В этот выход в море сломался перископ.
Мы проводили замеры фактической скорости лодки под водой. Для этого на берегу оборудуются створы: два ориентира, которые при совмещении позволяли точно определять местоположение корабля. В этот момент включались секундомеры, и лодка шла, предположим, две мили, до следующего створа на берегу. Кроме определения скорости, такое испытание позволяло регулировать лаг, вычислять расход топлива и т.д. Перископ, естественно, использовался для того, чтобы засекать прохождение створов, а смотреть вперед возможности не было. Вот так на полном ходу мы и налетели на бревно. Перископ погнулся. Мы всплыли, попытались разогнуть его, не безуспешно.

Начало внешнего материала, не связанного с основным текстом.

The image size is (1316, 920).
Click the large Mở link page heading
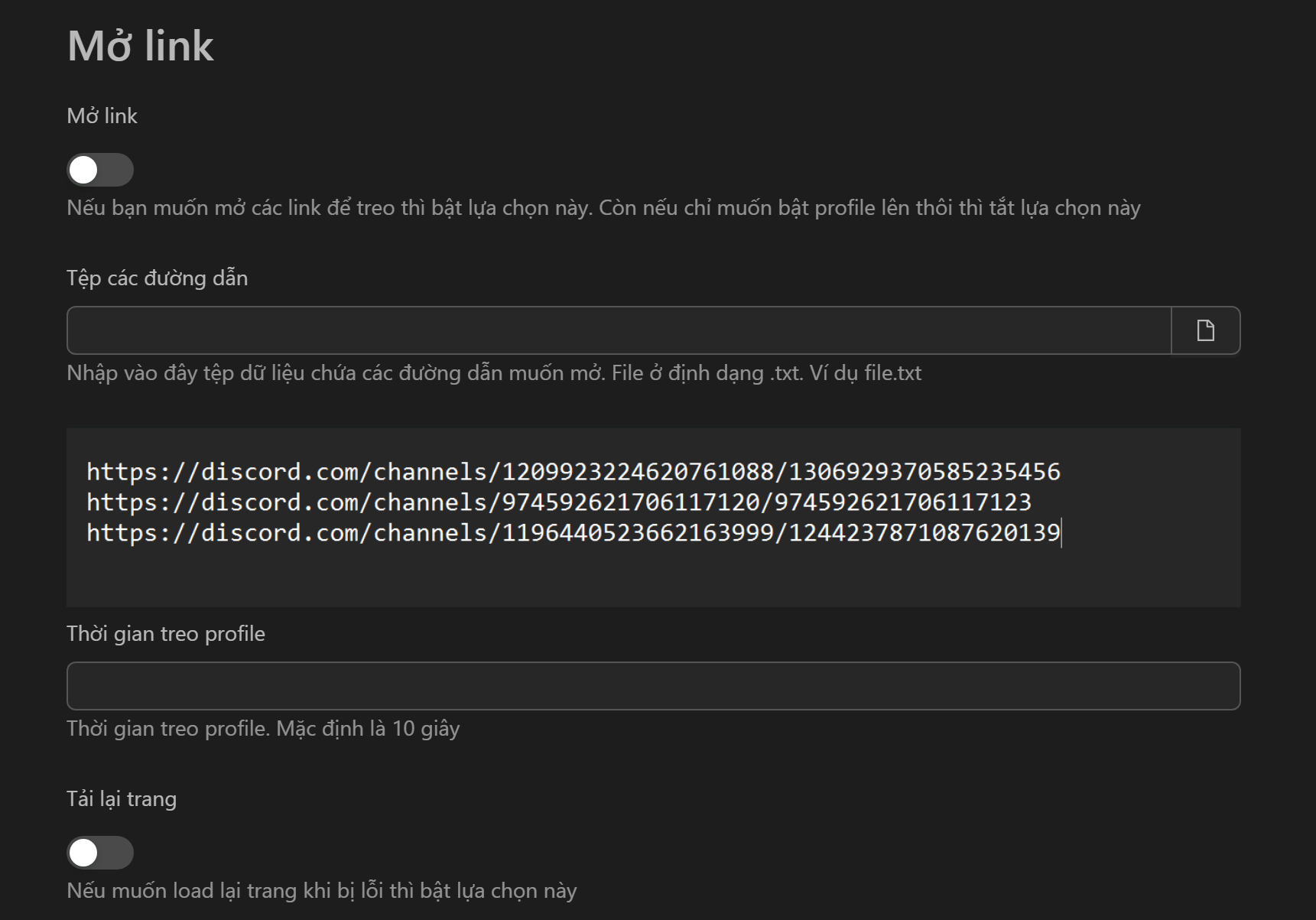pyautogui.click(x=141, y=46)
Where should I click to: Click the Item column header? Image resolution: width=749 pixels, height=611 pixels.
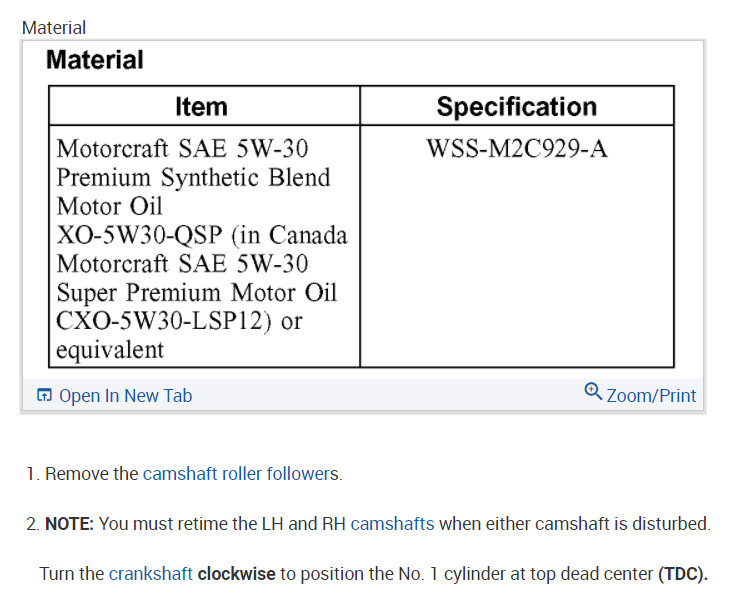201,107
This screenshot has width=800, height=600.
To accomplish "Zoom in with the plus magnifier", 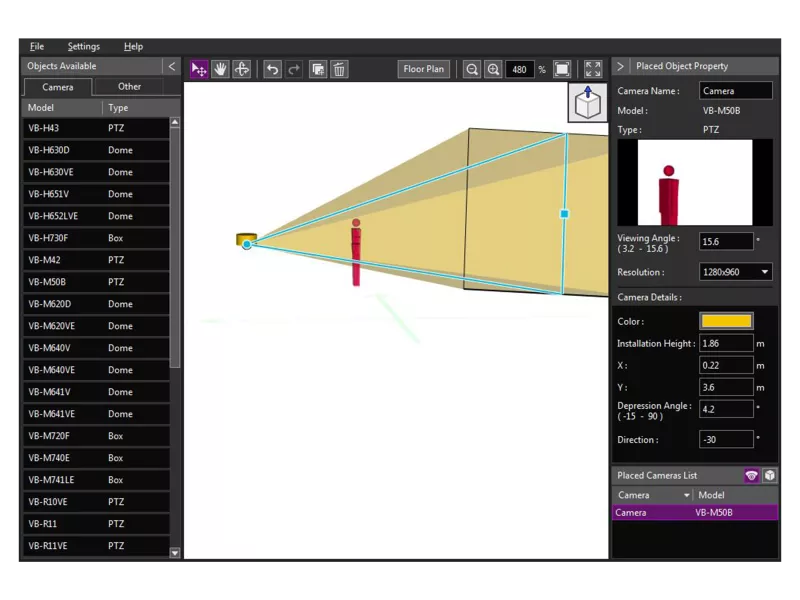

И опустить до конца его не удалось, хотя плавать мы могли. Так что первые же дни эксплуатации лодки показали, что перископов должно быть по крайней мер два.
Еще дважды нам придется выходить на ходовые испытания. Каждый раз они продолжались трое- четверо суток, а потом обнаруживалась очередная неисправность, и такая, что приходилось возвращаться на базу.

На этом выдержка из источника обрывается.